> Assignment
Set down every record below exactly as written.

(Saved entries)
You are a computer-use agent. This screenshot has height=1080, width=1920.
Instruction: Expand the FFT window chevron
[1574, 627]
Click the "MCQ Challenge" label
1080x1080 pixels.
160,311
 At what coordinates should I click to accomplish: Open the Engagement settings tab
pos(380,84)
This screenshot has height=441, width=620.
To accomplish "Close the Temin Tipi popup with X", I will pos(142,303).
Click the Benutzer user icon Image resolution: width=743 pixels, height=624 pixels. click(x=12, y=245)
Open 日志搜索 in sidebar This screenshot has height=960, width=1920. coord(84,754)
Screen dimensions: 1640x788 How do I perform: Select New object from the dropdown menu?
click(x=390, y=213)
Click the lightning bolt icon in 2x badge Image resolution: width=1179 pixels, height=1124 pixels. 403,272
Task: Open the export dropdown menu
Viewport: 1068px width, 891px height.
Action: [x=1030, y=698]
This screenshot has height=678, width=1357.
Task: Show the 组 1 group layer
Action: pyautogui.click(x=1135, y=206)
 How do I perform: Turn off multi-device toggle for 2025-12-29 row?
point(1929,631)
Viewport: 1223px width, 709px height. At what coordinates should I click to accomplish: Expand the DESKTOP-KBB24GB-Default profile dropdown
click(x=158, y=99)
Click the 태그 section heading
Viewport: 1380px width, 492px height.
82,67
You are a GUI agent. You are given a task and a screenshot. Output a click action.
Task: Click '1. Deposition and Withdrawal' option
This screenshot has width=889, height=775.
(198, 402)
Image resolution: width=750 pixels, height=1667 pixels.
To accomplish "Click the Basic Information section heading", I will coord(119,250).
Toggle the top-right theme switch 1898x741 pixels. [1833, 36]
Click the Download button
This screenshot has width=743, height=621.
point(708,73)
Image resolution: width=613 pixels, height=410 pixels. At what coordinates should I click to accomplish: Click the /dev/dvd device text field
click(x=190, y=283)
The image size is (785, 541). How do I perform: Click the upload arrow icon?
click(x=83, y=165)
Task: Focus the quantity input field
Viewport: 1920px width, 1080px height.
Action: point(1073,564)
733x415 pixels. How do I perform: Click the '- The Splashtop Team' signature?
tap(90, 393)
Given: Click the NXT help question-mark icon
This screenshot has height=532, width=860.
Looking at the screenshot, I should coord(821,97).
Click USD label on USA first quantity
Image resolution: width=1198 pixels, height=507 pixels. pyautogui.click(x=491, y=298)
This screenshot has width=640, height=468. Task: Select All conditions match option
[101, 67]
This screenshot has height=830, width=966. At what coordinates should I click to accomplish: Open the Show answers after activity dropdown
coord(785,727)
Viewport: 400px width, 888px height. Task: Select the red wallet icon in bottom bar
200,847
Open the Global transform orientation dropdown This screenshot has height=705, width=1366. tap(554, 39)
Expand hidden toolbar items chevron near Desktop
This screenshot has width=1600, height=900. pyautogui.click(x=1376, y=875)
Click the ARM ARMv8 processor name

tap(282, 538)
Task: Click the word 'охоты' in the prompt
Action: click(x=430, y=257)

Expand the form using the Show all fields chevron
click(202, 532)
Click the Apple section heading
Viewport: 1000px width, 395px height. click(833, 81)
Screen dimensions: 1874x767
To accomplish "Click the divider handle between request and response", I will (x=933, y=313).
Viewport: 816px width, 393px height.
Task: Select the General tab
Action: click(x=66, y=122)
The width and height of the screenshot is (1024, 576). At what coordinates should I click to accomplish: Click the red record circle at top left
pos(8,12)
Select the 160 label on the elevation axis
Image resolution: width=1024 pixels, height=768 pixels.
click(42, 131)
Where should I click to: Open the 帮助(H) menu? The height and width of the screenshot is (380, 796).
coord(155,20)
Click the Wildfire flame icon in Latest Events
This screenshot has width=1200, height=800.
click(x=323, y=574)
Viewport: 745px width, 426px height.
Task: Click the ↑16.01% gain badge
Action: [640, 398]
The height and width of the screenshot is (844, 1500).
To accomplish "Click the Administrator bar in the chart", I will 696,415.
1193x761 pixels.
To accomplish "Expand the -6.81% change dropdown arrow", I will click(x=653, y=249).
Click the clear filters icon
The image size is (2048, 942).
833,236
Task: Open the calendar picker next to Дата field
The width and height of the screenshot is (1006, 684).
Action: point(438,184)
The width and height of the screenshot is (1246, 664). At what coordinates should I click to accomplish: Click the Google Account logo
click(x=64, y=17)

> Response to this task
You are a computer-use agent. This screenshot has height=1080, width=1920.
Instruction: Expand the FFT window chevron
[1574, 627]
Click the "MCQ Challenge" label
1080x1080 pixels.
160,311
 At what coordinates should I click to accomplish: Open the Engagement settings tab
pos(380,84)
This screenshot has height=441, width=620.
To accomplish "Close the Temin Tipi popup with X", I will pos(142,303).
Click the Benutzer user icon Image resolution: width=743 pixels, height=624 pixels. click(x=12, y=245)
Open 日志搜索 in sidebar This screenshot has height=960, width=1920. coord(84,754)
Screen dimensions: 1640x788 How do I perform: Select New object from the dropdown menu?
click(x=390, y=213)
Click the lightning bolt icon in 2x badge Image resolution: width=1179 pixels, height=1124 pixels. 403,272
Task: Open the export dropdown menu
Viewport: 1068px width, 891px height.
Action: [x=1030, y=698]
This screenshot has height=678, width=1357.
Task: Show the 组 1 group layer
Action: pyautogui.click(x=1135, y=206)
 How do I perform: Turn off multi-device toggle for 2025-12-29 row?
point(1929,631)
Viewport: 1223px width, 709px height. At what coordinates should I click to accomplish: Expand the DESKTOP-KBB24GB-Default profile dropdown
click(x=158, y=99)
Click the 태그 section heading
Viewport: 1380px width, 492px height.
82,67
You are a GUI agent. You are given a task and a screenshot. Output a click action.
Task: Click '1. Deposition and Withdrawal' option
This screenshot has width=889, height=775.
(198, 402)
Image resolution: width=750 pixels, height=1667 pixels.
To accomplish "Click the Basic Information section heading", I will coord(119,250).
Toggle the top-right theme switch 1898x741 pixels. [1833, 36]
Click the Download button
This screenshot has width=743, height=621.
point(708,73)
Image resolution: width=613 pixels, height=410 pixels. At what coordinates should I click to accomplish: Click the /dev/dvd device text field
click(x=190, y=283)
The image size is (785, 541). How do I perform: Click the upload arrow icon?
click(x=83, y=165)
Task: Focus the quantity input field
Viewport: 1920px width, 1080px height.
Action: point(1073,564)
733x415 pixels. How do I perform: Click the '- The Splashtop Team' signature?
tap(90, 393)
Given: Click the NXT help question-mark icon
This screenshot has height=532, width=860.
Looking at the screenshot, I should coord(821,97).
Click USD label on USA first quantity
Image resolution: width=1198 pixels, height=507 pixels. pyautogui.click(x=491, y=298)
This screenshot has width=640, height=468. Task: Select All conditions match option
[101, 67]
This screenshot has height=830, width=966. At what coordinates should I click to accomplish: Open the Show answers after activity dropdown
coord(785,727)
Viewport: 400px width, 888px height. Task: Select the red wallet icon in bottom bar
200,847
Open the Global transform orientation dropdown This screenshot has height=705, width=1366. tap(554, 39)
Expand hidden toolbar items chevron near Desktop
This screenshot has width=1600, height=900. pyautogui.click(x=1376, y=875)
Click the ARM ARMv8 processor name

tap(282, 538)
Task: Click the word 'охоты' in the prompt
Action: click(x=430, y=257)

Expand the form using the Show all fields chevron
click(202, 532)
Click the Apple section heading
Viewport: 1000px width, 395px height. click(833, 81)
Screen dimensions: 1874x767
To accomplish "Click the divider handle between request and response", I will (x=933, y=313).
Viewport: 816px width, 393px height.
Task: Select the General tab
Action: click(x=66, y=122)
The width and height of the screenshot is (1024, 576). At what coordinates should I click to accomplish: Click the red record circle at top left
pos(8,12)
Select the 160 label on the elevation axis
Image resolution: width=1024 pixels, height=768 pixels.
click(42, 131)
Where should I click to: Open the 帮助(H) menu? The height and width of the screenshot is (380, 796).
coord(155,20)
Click the Wildfire flame icon in Latest Events
This screenshot has width=1200, height=800.
click(x=323, y=574)
Viewport: 745px width, 426px height.
Task: Click the ↑16.01% gain badge
Action: [640, 398]
The height and width of the screenshot is (844, 1500).
To accomplish "Click the Administrator bar in the chart", I will 696,415.
1193x761 pixels.
To accomplish "Expand the -6.81% change dropdown arrow", I will click(x=653, y=249).
Click the clear filters icon
The image size is (2048, 942).
833,236
Task: Open the calendar picker next to Дата field
The width and height of the screenshot is (1006, 684).
Action: point(438,184)
The width and height of the screenshot is (1246, 664). At what coordinates should I click to accomplish: Click the Google Account logo
click(x=64, y=17)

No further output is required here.